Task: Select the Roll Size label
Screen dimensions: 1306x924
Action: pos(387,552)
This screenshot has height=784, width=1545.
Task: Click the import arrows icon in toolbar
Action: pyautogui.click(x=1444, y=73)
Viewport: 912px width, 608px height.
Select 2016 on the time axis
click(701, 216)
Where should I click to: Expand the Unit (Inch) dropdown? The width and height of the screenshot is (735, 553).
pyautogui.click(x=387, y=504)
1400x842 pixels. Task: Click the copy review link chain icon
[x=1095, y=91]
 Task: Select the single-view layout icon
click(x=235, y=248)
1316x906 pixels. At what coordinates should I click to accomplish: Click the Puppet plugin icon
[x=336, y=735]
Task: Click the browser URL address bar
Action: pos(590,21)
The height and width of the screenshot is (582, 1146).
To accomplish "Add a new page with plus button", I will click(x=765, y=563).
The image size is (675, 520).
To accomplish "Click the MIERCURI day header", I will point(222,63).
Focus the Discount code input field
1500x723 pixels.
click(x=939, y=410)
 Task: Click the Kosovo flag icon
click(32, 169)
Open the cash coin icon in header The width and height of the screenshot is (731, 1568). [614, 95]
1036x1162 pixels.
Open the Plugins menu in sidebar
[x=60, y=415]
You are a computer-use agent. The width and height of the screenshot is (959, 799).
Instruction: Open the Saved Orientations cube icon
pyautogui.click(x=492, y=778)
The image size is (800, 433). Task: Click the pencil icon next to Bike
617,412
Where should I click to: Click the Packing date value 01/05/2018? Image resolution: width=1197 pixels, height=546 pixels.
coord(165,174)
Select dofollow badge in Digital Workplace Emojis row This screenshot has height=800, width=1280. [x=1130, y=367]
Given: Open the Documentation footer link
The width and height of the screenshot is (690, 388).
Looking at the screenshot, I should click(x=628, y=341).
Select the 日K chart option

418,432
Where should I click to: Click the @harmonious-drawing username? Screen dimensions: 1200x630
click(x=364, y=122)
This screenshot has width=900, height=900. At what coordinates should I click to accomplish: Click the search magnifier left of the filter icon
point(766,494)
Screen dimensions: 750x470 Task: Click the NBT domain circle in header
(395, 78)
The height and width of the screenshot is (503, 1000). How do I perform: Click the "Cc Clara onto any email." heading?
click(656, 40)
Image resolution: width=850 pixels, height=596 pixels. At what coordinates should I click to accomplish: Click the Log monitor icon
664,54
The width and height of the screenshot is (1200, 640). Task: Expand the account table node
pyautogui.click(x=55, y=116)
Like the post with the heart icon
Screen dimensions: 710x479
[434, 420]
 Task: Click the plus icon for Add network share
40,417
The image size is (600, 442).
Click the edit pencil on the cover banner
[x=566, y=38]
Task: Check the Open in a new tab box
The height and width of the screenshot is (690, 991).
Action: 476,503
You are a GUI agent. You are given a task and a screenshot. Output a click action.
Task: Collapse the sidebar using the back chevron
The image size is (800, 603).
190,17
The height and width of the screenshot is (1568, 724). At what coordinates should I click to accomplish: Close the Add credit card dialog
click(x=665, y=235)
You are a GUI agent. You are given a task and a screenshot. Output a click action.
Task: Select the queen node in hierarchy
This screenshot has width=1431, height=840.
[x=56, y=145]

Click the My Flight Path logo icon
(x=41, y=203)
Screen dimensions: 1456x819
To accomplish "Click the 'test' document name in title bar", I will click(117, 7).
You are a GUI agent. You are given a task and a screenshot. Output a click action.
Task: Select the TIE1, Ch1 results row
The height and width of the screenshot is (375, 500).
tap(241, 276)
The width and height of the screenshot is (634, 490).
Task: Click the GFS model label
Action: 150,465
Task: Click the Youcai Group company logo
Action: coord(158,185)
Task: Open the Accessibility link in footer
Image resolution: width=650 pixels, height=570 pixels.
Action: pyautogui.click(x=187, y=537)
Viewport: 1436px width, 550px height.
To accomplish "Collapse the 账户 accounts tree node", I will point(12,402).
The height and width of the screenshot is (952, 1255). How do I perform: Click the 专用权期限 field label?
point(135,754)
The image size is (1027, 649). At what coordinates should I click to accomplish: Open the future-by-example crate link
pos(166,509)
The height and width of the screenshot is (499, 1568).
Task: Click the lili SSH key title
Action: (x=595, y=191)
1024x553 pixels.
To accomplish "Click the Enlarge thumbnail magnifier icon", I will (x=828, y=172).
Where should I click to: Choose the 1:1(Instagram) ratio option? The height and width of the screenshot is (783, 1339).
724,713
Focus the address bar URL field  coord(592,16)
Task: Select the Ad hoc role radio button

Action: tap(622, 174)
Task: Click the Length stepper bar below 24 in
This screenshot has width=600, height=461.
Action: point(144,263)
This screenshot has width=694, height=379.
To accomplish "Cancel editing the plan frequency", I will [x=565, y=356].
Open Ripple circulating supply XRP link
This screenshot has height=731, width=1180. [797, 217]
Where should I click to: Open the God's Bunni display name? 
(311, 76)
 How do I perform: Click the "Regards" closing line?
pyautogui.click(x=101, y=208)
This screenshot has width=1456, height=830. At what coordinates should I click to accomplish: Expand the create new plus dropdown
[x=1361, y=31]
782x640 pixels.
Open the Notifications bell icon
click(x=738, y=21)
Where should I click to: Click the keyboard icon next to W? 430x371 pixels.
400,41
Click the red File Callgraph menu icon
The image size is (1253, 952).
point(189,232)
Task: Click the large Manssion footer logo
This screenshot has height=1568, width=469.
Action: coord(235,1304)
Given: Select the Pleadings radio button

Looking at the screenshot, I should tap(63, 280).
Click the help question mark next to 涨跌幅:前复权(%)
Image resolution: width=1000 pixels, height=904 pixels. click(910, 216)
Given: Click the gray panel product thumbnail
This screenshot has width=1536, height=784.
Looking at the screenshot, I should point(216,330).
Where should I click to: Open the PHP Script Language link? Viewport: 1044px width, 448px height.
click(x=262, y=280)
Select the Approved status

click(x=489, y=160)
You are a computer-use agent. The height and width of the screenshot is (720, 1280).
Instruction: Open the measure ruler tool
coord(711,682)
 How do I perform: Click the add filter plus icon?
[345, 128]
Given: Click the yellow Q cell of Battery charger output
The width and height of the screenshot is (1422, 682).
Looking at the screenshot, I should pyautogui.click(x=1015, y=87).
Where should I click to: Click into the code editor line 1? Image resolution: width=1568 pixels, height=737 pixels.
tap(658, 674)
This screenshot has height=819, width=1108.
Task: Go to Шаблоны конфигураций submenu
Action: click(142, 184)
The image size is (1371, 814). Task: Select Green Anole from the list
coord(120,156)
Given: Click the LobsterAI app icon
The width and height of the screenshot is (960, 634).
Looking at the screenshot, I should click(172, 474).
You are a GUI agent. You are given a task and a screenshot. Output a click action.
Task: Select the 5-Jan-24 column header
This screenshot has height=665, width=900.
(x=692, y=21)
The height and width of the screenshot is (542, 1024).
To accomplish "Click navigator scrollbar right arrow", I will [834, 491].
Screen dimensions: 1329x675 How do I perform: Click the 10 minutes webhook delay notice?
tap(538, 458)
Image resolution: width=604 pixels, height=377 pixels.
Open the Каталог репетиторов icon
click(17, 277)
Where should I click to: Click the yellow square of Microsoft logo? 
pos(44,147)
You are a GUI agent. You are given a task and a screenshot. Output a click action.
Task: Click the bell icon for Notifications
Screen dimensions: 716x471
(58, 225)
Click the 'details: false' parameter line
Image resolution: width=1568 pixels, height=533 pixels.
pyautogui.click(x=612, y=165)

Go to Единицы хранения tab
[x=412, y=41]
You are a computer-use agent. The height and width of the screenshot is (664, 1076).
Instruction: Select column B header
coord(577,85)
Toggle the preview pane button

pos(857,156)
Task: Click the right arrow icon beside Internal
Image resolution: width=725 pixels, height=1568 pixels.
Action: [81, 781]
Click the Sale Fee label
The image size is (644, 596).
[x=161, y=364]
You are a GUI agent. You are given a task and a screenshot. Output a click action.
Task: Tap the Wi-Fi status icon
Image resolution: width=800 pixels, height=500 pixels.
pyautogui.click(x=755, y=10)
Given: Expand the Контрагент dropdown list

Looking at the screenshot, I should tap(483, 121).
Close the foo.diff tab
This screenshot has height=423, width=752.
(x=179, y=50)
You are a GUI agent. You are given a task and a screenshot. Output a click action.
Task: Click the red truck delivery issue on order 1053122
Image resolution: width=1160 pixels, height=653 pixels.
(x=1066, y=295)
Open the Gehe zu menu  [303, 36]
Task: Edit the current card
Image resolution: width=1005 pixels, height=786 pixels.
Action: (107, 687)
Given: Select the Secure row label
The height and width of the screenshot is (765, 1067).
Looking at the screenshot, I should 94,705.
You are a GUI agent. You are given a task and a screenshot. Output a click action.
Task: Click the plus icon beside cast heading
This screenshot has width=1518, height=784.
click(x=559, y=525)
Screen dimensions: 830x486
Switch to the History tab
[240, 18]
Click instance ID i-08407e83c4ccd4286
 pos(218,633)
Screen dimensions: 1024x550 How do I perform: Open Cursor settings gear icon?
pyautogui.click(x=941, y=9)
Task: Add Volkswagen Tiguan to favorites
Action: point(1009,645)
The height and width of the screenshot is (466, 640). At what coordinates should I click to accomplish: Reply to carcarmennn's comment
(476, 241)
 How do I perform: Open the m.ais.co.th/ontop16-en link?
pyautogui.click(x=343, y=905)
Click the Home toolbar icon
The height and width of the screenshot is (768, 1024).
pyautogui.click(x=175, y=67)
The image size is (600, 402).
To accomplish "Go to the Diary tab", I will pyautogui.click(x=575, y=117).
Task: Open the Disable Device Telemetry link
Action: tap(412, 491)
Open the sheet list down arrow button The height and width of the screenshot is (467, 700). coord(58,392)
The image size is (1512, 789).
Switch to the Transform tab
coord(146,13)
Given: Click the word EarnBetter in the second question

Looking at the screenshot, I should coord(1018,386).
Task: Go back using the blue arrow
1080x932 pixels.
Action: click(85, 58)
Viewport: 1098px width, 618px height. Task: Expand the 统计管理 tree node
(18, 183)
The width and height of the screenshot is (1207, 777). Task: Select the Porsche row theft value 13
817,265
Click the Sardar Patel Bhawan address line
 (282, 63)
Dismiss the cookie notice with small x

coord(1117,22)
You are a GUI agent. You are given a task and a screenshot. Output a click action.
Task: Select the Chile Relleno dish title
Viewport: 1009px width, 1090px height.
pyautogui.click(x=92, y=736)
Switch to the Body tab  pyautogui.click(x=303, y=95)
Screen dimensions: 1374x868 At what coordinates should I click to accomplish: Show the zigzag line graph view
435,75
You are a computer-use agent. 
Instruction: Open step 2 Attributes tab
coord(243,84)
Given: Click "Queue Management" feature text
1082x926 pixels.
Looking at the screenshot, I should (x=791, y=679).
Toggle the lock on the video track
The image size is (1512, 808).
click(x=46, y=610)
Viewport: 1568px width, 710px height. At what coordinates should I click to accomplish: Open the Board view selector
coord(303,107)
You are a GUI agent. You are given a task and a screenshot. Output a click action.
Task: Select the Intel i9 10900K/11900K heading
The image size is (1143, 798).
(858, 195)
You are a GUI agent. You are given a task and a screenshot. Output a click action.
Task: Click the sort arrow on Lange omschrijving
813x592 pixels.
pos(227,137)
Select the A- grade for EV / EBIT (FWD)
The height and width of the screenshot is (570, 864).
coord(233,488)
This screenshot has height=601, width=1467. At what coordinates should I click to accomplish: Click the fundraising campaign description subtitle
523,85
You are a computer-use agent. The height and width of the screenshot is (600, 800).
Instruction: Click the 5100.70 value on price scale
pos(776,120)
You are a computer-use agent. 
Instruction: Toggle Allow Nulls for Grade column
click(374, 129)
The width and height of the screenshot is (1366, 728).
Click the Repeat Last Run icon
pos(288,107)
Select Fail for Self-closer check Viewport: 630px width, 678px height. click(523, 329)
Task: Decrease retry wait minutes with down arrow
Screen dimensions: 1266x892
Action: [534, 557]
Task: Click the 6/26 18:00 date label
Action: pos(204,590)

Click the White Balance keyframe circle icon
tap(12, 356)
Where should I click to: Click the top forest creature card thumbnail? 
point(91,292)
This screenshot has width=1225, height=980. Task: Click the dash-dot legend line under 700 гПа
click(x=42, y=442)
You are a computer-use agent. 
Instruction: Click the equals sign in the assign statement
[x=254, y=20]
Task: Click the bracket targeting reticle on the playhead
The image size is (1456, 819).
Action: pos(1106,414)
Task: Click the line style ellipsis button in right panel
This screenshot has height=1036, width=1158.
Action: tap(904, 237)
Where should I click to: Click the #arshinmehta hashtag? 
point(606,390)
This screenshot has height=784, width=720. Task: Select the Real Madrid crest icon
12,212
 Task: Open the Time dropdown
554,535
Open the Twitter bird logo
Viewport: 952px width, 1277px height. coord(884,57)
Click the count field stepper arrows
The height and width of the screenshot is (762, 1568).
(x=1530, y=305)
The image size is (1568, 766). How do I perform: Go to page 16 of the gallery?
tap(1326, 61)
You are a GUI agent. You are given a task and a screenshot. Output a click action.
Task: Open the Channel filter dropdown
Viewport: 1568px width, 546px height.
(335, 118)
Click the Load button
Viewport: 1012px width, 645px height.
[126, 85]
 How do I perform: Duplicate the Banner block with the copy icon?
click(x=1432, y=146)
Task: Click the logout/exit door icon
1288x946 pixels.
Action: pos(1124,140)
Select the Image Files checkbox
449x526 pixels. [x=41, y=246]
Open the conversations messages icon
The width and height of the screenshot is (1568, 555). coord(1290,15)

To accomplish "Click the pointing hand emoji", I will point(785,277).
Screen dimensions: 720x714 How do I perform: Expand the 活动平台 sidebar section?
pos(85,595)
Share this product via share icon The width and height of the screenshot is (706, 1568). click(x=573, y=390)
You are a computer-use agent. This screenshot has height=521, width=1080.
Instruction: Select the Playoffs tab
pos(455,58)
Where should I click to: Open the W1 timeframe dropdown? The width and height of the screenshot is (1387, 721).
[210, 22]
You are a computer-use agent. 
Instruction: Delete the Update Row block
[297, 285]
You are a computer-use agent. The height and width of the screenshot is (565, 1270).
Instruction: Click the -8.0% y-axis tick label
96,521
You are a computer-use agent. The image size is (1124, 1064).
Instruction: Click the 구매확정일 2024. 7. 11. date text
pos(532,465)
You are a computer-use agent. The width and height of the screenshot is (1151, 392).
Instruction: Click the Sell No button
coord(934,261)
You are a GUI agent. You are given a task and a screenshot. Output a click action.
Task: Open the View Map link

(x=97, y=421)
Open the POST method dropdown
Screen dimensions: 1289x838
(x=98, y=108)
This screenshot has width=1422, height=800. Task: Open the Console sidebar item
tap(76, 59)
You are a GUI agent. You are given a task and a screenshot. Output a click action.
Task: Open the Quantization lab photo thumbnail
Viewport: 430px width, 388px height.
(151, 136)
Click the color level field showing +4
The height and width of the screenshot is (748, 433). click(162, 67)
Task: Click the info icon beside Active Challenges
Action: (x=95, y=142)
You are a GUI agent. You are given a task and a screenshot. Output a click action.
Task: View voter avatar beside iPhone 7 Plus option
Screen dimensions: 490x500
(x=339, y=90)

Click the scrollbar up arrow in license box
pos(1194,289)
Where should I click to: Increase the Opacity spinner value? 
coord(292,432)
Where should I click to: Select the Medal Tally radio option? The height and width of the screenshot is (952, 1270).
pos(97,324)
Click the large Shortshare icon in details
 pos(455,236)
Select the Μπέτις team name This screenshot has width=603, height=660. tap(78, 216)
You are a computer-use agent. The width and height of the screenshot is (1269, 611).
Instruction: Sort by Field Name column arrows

■ Your assignment: Go through the entries and filter for lines holding the word "Collapse"; copy each match.

■ Result of this task:
Task: Collapse the sidebar using the back chevron
To accomplish "Collapse the 账户 accounts tree node", I will point(12,402).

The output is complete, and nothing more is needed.